Ilalang dan laba-laba mengingatkan Rani kepada keluarganya,
perjuangan dan semangatnya. Ilalang yang tumbuh di tepi jalan setapak,
telah menjadi saksi perjuangan ia dan adiknya dalam menuntut ilmu, saksi
perjuangan kedua orangtuanya mencari uang, dengan membawa beban arang
di kedua pundaknya, berjalan jauh menyusuri jalan itu. Kini, keluarganya
telah tiada, ilalang hanya menjadi pengingat, dan membawa kesedihan
yang dalam baginya. Kesedihan tatkala ia mengingat akan beratnya hidup
yang ia jalani. Hingga keluarganya pergi meninggalkannya.
“Ternyata, rumah laba-laba itu masih ada. Tidak seperti rumahku yang
ada di bawahnya, yang hilang entah kemana. Laba-laba itu pergi entah
kemana, atau bahkan sudah mati dipatuk oleh burung. Rumah yang rapuh dan
mudah runtuh.” Kata Rani saat ia pergi ke hutan.
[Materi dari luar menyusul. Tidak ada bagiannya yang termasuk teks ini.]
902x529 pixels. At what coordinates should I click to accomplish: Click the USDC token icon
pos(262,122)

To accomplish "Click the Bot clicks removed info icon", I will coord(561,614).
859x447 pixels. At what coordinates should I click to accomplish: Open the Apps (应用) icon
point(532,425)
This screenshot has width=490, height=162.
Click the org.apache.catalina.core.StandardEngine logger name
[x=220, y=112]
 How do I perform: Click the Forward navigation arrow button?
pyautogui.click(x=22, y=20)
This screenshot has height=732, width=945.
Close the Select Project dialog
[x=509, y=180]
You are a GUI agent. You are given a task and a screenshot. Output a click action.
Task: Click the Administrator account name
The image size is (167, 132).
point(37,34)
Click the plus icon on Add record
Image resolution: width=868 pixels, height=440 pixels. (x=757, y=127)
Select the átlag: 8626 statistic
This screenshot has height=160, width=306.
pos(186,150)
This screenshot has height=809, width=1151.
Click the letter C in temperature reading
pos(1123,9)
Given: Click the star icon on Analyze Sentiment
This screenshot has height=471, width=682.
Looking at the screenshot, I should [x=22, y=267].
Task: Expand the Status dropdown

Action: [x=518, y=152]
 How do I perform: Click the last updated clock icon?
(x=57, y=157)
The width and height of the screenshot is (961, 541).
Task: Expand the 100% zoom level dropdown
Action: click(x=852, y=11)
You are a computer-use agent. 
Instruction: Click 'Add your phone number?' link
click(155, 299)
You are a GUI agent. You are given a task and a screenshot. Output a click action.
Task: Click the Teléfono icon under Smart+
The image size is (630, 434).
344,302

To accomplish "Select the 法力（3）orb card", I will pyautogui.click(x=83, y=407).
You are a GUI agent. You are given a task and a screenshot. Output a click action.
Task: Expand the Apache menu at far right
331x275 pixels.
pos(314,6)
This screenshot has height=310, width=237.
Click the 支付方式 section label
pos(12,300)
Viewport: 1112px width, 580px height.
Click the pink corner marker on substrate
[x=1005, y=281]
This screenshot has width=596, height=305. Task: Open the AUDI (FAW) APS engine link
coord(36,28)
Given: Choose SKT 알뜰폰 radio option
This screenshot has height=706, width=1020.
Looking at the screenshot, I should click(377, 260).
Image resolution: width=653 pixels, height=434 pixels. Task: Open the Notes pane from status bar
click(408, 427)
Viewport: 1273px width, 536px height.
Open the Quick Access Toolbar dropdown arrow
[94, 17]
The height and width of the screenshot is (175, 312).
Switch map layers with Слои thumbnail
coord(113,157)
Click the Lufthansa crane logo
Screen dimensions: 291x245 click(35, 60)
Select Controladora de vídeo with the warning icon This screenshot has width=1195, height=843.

Sekarang, bekas
rumahnya menjadi pemondokan bagi pengunjung yang ingin melihat air
terjun. Entah siapa yang membangunnya di sana. Ia sama sekali tak
menyangka jika ia sedang duduk di pemondokan itu. Bekas rumahnya dahulu.
Tiba-tiba keramaian dan candanya bersama keluarga terdengar di
telinganya. Air mata pun menetes, teringat akan masa-masa bahagia
bersama keluarga.
“Ma, mbak Rani nggak nyuapi aku.” Dimas mengadu pada mamanya. “Rani,
Dimas kenapa kamu biarkan. Malah enak-enak melamun.” Bentak majikannya.
Rani pun menghapus air matanya, dan menyuapkan sesendok nasi dengan
telor ke mulut Dimas. Perutnya sudah mulai lapar, majikan tidak
menyediakan makanan untuknya, barang roti secuil pun. Mereka pikir,
mereka bisa masak dan bawa bekal sendiri. Tapi, di kulkas tak ada
makanan. kalau ia masak, besok pagi saat majikannya terburu-buru ke
kantor dan tak memberi uang belanja, bisa-bisa ia disalahkan. Semua
memang serba salah.
“Ran, saya mau lihat air terjun. Kamu disini saja jaga barang-barang.
Hati-hati, jangan kemana-mana.” Perintah majikannnya. “Iya, bu” Jawab
Rani dengan nada patuh dan muka sedikit takut dan hormat yang susah
untuk dibedakan. Rani hanya terdiam di tempat duduk yang terbuat dari
bambu. Perutnya mulai sakit karena lapar. Ia mengambil roti yang Yuli
berikan padanya semalam. Dengan pelan ia mulai membuka bungkus
plastiknya, dan mengunyahnya pelan. Tiba-tiba, gerak mulutnya mulai
berhenti seiring dengan air mata yang keluar dari kedua matanya. “Emak,
bapak, Rina, Rani kangen kalian semua.” Kata Rani merintih dan air
matanya semakin deras mengucur.
Andaikan ia memiliki foto keluarganya, rindu itu tak sedalam yang ia
rasakan. Kehidupan miskin yang ia jalani, membuat ia tak berpikir untuk
foto. Untuk makan saja susah. Kini, ia hanya bekerja dengan sabar demi
melanjutkan kehidupannya ke depan agar lebih baik. Ia berharap rasa
rindu itu selalu ada, sehingga ia akan ingat dengan masa-masa bersama
keluarganya. Agar ia tak lupa dengan wajah-wajah mereka. Wajah
orang-orang yang sangat ia sayangi dan kasihi.